[Item-finding records]
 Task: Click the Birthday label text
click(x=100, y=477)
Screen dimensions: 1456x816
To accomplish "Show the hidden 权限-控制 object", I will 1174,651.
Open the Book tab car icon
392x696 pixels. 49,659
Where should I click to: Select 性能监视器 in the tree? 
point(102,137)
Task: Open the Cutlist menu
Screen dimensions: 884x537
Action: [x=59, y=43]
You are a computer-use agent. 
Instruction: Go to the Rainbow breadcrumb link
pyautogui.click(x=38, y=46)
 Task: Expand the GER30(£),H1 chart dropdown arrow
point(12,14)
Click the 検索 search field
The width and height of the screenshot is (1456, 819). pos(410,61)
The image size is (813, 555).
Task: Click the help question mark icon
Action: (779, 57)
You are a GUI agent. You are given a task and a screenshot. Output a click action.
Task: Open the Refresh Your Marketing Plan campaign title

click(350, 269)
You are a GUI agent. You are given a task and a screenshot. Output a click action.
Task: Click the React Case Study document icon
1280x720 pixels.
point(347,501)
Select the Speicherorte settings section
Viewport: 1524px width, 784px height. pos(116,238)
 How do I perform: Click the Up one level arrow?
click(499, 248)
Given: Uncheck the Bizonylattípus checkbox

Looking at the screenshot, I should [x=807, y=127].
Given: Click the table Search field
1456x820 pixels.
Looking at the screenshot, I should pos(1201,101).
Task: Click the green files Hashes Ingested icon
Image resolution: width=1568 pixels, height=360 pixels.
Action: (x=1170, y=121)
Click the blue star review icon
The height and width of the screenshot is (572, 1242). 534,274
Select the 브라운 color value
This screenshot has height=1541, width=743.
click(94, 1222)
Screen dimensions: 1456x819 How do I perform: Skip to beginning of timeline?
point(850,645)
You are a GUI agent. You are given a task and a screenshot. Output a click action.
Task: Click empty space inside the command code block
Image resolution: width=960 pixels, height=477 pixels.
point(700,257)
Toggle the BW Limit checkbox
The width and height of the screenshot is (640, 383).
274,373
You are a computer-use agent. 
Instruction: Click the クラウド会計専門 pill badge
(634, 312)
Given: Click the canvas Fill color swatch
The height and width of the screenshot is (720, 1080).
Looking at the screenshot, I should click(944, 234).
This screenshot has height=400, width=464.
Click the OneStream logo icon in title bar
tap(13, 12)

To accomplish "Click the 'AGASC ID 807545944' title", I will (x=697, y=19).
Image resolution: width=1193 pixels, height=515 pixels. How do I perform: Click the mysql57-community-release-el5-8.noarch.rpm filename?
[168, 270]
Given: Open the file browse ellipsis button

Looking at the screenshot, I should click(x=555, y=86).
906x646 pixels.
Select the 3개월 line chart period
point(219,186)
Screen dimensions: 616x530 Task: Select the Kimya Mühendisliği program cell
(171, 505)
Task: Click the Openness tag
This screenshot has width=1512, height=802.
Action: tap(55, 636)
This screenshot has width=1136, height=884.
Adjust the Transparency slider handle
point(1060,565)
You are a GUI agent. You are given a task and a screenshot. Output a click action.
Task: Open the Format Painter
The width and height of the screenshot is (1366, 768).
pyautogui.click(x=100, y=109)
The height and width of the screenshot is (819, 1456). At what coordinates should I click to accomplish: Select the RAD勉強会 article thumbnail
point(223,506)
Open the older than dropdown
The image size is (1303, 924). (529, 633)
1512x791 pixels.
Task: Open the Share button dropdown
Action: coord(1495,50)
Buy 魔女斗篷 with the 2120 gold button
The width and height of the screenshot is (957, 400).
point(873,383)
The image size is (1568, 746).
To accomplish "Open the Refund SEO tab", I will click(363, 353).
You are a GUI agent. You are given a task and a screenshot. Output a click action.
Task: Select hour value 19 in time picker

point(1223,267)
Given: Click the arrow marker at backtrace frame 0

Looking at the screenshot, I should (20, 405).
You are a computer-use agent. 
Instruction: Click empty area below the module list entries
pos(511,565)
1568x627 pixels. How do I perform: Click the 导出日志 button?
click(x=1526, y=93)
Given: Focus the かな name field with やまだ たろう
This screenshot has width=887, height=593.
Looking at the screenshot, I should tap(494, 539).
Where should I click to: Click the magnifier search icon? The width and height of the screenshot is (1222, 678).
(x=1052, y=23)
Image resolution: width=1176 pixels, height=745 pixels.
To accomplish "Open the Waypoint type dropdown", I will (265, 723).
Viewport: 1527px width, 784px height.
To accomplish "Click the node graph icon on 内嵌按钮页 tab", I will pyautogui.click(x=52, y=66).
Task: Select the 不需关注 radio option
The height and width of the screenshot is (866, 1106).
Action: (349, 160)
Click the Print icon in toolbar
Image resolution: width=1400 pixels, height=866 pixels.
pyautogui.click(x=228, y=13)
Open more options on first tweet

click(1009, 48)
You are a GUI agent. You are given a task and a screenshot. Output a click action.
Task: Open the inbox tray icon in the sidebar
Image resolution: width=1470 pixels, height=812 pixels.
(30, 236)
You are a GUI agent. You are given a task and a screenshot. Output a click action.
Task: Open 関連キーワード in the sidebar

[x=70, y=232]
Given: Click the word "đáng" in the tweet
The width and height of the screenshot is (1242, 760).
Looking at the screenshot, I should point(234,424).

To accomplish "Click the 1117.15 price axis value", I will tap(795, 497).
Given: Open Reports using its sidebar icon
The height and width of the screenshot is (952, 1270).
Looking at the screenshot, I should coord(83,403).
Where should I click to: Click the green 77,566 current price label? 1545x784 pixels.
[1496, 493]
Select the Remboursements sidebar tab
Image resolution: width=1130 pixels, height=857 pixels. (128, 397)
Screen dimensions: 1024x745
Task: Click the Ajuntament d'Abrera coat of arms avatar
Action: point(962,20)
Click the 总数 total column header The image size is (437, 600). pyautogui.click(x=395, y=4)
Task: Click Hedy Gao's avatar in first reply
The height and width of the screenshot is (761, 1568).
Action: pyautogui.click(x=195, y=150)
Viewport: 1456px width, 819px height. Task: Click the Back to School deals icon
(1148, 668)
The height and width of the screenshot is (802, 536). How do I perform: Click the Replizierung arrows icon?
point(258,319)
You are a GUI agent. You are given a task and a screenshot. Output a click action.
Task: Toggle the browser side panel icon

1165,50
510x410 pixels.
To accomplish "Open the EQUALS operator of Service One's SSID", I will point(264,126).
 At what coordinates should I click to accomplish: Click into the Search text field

_WRITTEN PROBLEM_
Rewrite the data above, swapping "Cutlist" for "Cut List" and leaving every other part unchanged.

_ANSWER FOR THE TASK_
 Task: Click the Birthday label text
click(x=100, y=477)
Screen dimensions: 1456x816
To accomplish "Show the hidden 权限-控制 object", I will 1174,651.
Open the Book tab car icon
392x696 pixels. 49,659
Where should I click to: Select 性能监视器 in the tree? 
point(102,137)
Task: Open the Cut List menu
Screen dimensions: 884x537
Action: [x=59, y=43]
You are a computer-use agent. 
Instruction: Go to the Rainbow breadcrumb link
pyautogui.click(x=38, y=46)
 Task: Expand the GER30(£),H1 chart dropdown arrow
point(12,14)
Click the 検索 search field
The width and height of the screenshot is (1456, 819). pos(410,61)
The image size is (813, 555).
Task: Click the help question mark icon
Action: (779, 57)
You are a GUI agent. You are given a task and a screenshot. Output a click action.
Task: Open the Refresh Your Marketing Plan campaign title

click(350, 269)
You are a GUI agent. You are given a task and a screenshot. Output a click action.
Task: Click the React Case Study document icon
1280x720 pixels.
point(347,501)
Select the Speicherorte settings section
Viewport: 1524px width, 784px height. pos(116,238)
 How do I perform: Click the Up one level arrow?
click(499, 248)
Given: Uncheck the Bizonylattípus checkbox

Looking at the screenshot, I should [x=807, y=127].
Given: Click the table Search field
1456x820 pixels.
Looking at the screenshot, I should pos(1201,101).
Task: Click the green files Hashes Ingested icon
Image resolution: width=1568 pixels, height=360 pixels.
Action: (x=1170, y=121)
Click the blue star review icon
The height and width of the screenshot is (572, 1242). 534,274
Select the 브라운 color value
This screenshot has height=1541, width=743.
click(94, 1222)
Screen dimensions: 1456x819 How do I perform: Skip to beginning of timeline?
point(850,645)
You are a GUI agent. You are given a task and a screenshot. Output a click action.
Task: Click empty space inside the command code block
Image resolution: width=960 pixels, height=477 pixels.
point(700,257)
Toggle the BW Limit checkbox
The width and height of the screenshot is (640, 383).
274,373
You are a computer-use agent. 
Instruction: Click the クラウド会計専門 pill badge
(634, 312)
Given: Click the canvas Fill color swatch
The height and width of the screenshot is (720, 1080).
Looking at the screenshot, I should click(944, 234).
This screenshot has height=400, width=464.
Click the OneStream logo icon in title bar
tap(13, 12)

To accomplish "Click the 'AGASC ID 807545944' title", I will (x=697, y=19).
Image resolution: width=1193 pixels, height=515 pixels. How do I perform: Click the mysql57-community-release-el5-8.noarch.rpm filename?
[168, 270]
Given: Open the file browse ellipsis button

Looking at the screenshot, I should click(x=555, y=86).
906x646 pixels.
Select the 3개월 line chart period
point(219,186)
Screen dimensions: 616x530 Task: Select the Kimya Mühendisliği program cell
(171, 505)
Task: Click the Openness tag
This screenshot has width=1512, height=802.
Action: tap(55, 636)
This screenshot has width=1136, height=884.
Adjust the Transparency slider handle
point(1060,565)
You are a GUI agent. You are given a task and a screenshot. Output a click action.
Task: Open the Format Painter
The width and height of the screenshot is (1366, 768).
pyautogui.click(x=100, y=109)
The height and width of the screenshot is (819, 1456). At what coordinates should I click to accomplish: Select the RAD勉強会 article thumbnail
point(223,506)
Open the older than dropdown
The image size is (1303, 924). (529, 633)
1512x791 pixels.
Task: Open the Share button dropdown
Action: coord(1495,50)
Buy 魔女斗篷 with the 2120 gold button
The width and height of the screenshot is (957, 400).
point(873,383)
The image size is (1568, 746).
To accomplish "Open the Refund SEO tab", I will click(363, 353).
You are a GUI agent. You are given a task and a screenshot. Output a click action.
Task: Select hour value 19 in time picker

point(1223,267)
Given: Click the arrow marker at backtrace frame 0

Looking at the screenshot, I should (20, 405).
You are a computer-use agent. 
Instruction: Click empty area below the module list entries
pos(511,565)
1568x627 pixels. How do I perform: Click the 导出日志 button?
click(x=1526, y=93)
Given: Focus the かな name field with やまだ たろう
This screenshot has width=887, height=593.
Looking at the screenshot, I should tap(494, 539).
Where should I click to: Click the magnifier search icon? The width and height of the screenshot is (1222, 678).
(x=1052, y=23)
Image resolution: width=1176 pixels, height=745 pixels.
To accomplish "Open the Waypoint type dropdown", I will (265, 723).
Viewport: 1527px width, 784px height.
To accomplish "Click the node graph icon on 内嵌按钮页 tab", I will pyautogui.click(x=52, y=66).
Task: Select the 不需关注 radio option
The height and width of the screenshot is (866, 1106).
Action: (349, 160)
Click the Print icon in toolbar
Image resolution: width=1400 pixels, height=866 pixels.
pyautogui.click(x=228, y=13)
Open more options on first tweet

click(1009, 48)
You are a GUI agent. You are given a task and a screenshot. Output a click action.
Task: Open the inbox tray icon in the sidebar
Image resolution: width=1470 pixels, height=812 pixels.
(30, 236)
You are a GUI agent. You are given a task and a screenshot. Output a click action.
Task: Open 関連キーワード in the sidebar

[x=70, y=232]
Given: Click the word "đáng" in the tweet
The width and height of the screenshot is (1242, 760).
Looking at the screenshot, I should point(234,424).

To accomplish "Click the 1117.15 price axis value", I will tap(795, 497).
Given: Open Reports using its sidebar icon
The height and width of the screenshot is (952, 1270).
Looking at the screenshot, I should coord(83,403).
Where should I click to: Click the green 77,566 current price label? 1545x784 pixels.
[1496, 493]
Select the Remboursements sidebar tab
Image resolution: width=1130 pixels, height=857 pixels. (128, 397)
Screen dimensions: 1024x745
Task: Click the Ajuntament d'Abrera coat of arms avatar
Action: point(962,20)
Click the 总数 total column header The image size is (437, 600). pyautogui.click(x=395, y=4)
Task: Click Hedy Gao's avatar in first reply
The height and width of the screenshot is (761, 1568).
Action: pyautogui.click(x=195, y=150)
Viewport: 1456px width, 819px height. Task: Click the Back to School deals icon
(1148, 668)
The height and width of the screenshot is (802, 536). How do I perform: Click the Replizierung arrows icon?
point(258,319)
You are a GUI agent. You are given a task and a screenshot. Output a click action.
Task: Toggle the browser side panel icon

1165,50
510x410 pixels.
To accomplish "Open the EQUALS operator of Service One's SSID", I will point(264,126).
 At what coordinates should I click to accomplish: Click into the Search text field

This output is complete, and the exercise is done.